Artificial intelligence (AI) has a vital role to play in every aspect of life. However, the way of thinking between a human and an artificial intelligence varies. Generally, bots or language models are fed with information, and their response will only be based on this stored information. When having conversations, humans also consider common sense, mutual beliefs, and implicit knowledge gleaned from real-life experiences or incidental activities.
When such factors are considered they change the way of conversation, which does not apply to the existing AI models, and therefore they cannot respond accurately as humans do.
Sometimes virtual assistants may not understand what we are trying to say or answer incorrectly to our requests which may be annoying. What will happen if we never have to face such problems again?
To achieve this, we must bridge the gap between the way humans interact and respond and the way artificial intelligence does, and this will be a huge breakthrough for the future of AI’s role in our society.
As a result, any machines, and bots such as Siri, Alexa, etc. with which we interact will be able to respond more accurately and with strong communication.
In the paper, one example was telling a conversation partner that you wanted to buy flowers for your wife. Humans intuitively recognize that purchasing flowers is an act of love and that roses are a type of flower associated with love.
By suggesting purchasing roses, our research trained dialogue agents to be more human-like by generating these types of common sense thoughts and speaking more meaningfully, explained Jay Pujara, research lead at ISI and co-author of this study.

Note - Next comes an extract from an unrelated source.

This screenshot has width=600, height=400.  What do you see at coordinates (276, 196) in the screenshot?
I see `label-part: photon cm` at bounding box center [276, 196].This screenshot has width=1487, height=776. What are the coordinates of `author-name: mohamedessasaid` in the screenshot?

“Think Before You Speak: Explicitly Generating Implicit Commonsense Knowledge for Response Generation,” led by Pei Zhou, Ph.D. candidate at ISI, was accepted in ACL 2022. (60th Annual Meeting of the Association for Computational Linguistics).
It tested whether using implicit knowledge as a factor improves the accuracy of AI-generated responses using self-talk models rather than traditional end-to-end models that do not account for implicit knowledge.

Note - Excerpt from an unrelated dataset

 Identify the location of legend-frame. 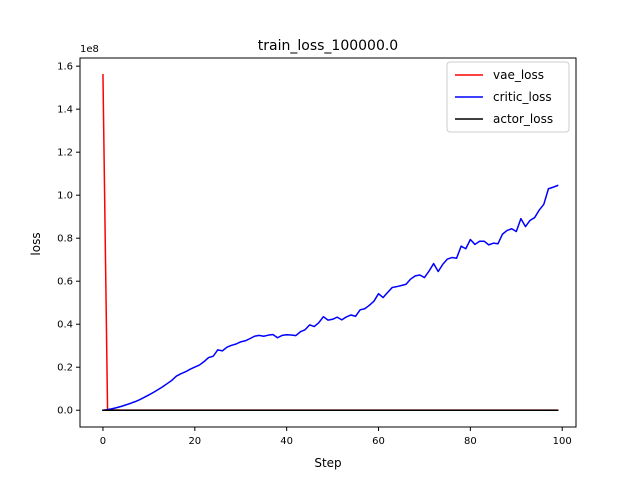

The study was inspired by author Pei Zhou’s previous work on enhancing human-machine communication.
One of the main angles for Pei’s research was to investigate the role of common sense in human-machine communication.
Current models lack common sense knowledge and are incapable of making inferences in the same way that humans do, said Dr. Xiang Ren, ISI research team lead and assistant professor, and co-author of this paper.
We wanted to observe if it would benefit the models as well as humans if they could mimic the same thought process that humans do, Ren added. They, in fact, do.
The study proved that when artificial intelligence models were provided with the tools to think similarly to humans, they were able to create more of their own common sense. Ren explained that, when the model is told explicitly regarding the type of common knowledge that is useful to the current conversation, the model gives more engaging and accurate responses. Some may believe that the models already have common sense, but these findings show that teaching the models common sense knowledge results in more human-like and sensible responses.
Pei Zhou also discussed the study’s findings, focusing on factors other than response quality, such as how it improved the abilities of self-talk models. After being given generated knowledge from a common-sense database, the models began to develop their own thought process: with only implicit information provided at the source, they were able to generate new common-sense knowledge.
When artificial intelligence becomes more precise and trained towards human characteristics and thought processes, the more it can be utilized as a tool for technological advancement, and have interactions similar to humans with programs in which we converse with artificial intelligence instead of a real person.